(EXCERPT PROVIDED)
◇ ◇ ◇

Try doing what every body else does now days... Light up their Facebook page with your story. Be smart and don't be a jerk (at first)… Tell them how much you *love* their tractor, but then ask for help and see how they respond. Sounds like you need to go above the local dealer and their Region Service Rep. That Facebook page gets you straight to Wilson, NC where they are assembled. Be careful with your initial approach, with that many warranty claims, somebody in Wilson knows your VIN #....

https://www.facebook.com/people/Tym-Tractors/100000585825981


----------



## Trouty (Mar 6, 2019)

Conclusion and Final Thoughts


I tried to get the manufacture and dealershipto do the right thing but I finally gave in and sold the machine at a huge loss to myself. All in all there was no major malfunctions on the tractor every time it broke it still continue to operate even the gear issue was resolved. I was just pissed off that little things would break on a brand new machine and the closest dealership was also breaking things. Or to put it correctly I would get it back broken. 


I did contact the Attorney General and made a formal complaint. I can continue to tell my story and hope others will not run into the same situation.


I cannot recommend anything from TYM. I cannot recommend Ocala Tractor (Ocala Florida) or Southern tractor (Elba Alabama). I should probably make a separate post about Southern tractor those guys are extra special. From missing parts on my machine when I got it back to actually breaking something that wasn’t broken. Pretty much every time I took it there something else was wrong with my machine when I got it back. They even used some random bolts to put a cover plate back on the backhoe...they didn’t have enough sense to put the bolts in a plastic bag for reassembly.

◇ ◇ ◇

(MATERIAL PROVIDED)
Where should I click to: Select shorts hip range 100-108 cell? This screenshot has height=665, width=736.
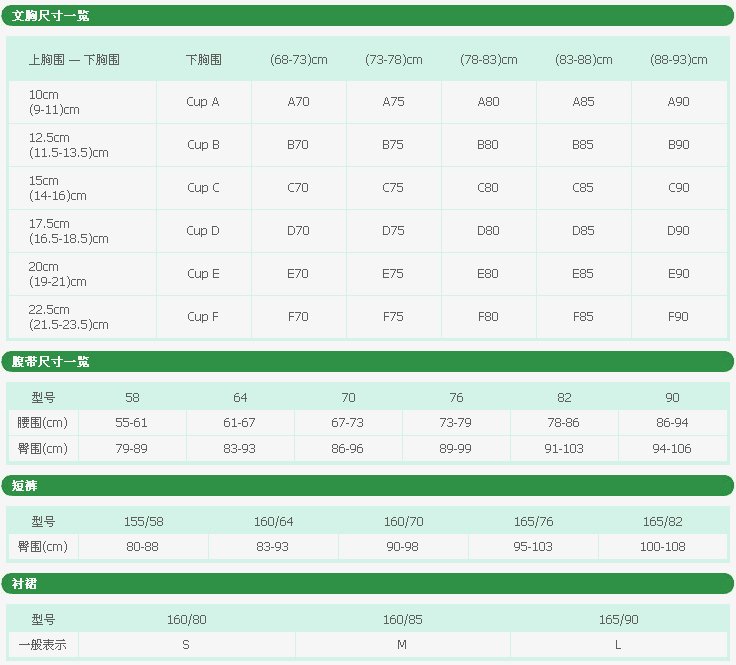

◇ ◇ ◇

(GOAL OF THE EXERCISE) Write the next few sentences of the forum thread about the TYM tractor and its dealers, starting right after its last sentence.

(WRITTEN REPLY)
No particular order here is what I found:

#1 The resale value is horrible ($27,000 new and only months later they wanted to give me $15,000)

#2 Poor quality of the machine 

#3 The difference in price from a quality Kabota or Deere machine will be only $2000 to $7000... That being said , you get that back if you ever have to sell it and quality almost never breaks.

#4 Reliability... out of seven months of ownership my machine was in proper working condition for only two months. 

#5 dealerships... out of my closest dealership one is more concerned with the money and the other one couldn’t put a puzzle together. 

#6 I feel as if the manufacture TUM does a cost analysis on how much one person‘s experience can damage the company....so it’s all about money with them as well. 


Stay away from:

TYM Tractors

RK tractors 

Mahindra tractors made by TYM

Ocala Tractor

Southern tractor 



I do recommend Kabota

I owned a Kabota for five years and it worked perfectly I am going back to Kabota.


----------



## pogobill (Jan 31, 2012)

Well, thanks for your opinion, and for not flying off the handle and bashing tractor brands. Sorry to hear about your ordeal. It's too bad that poor design and assembly for greater profit is justified in the eyes of manufacturers. Read a story about Ford and the Pinto that's similar.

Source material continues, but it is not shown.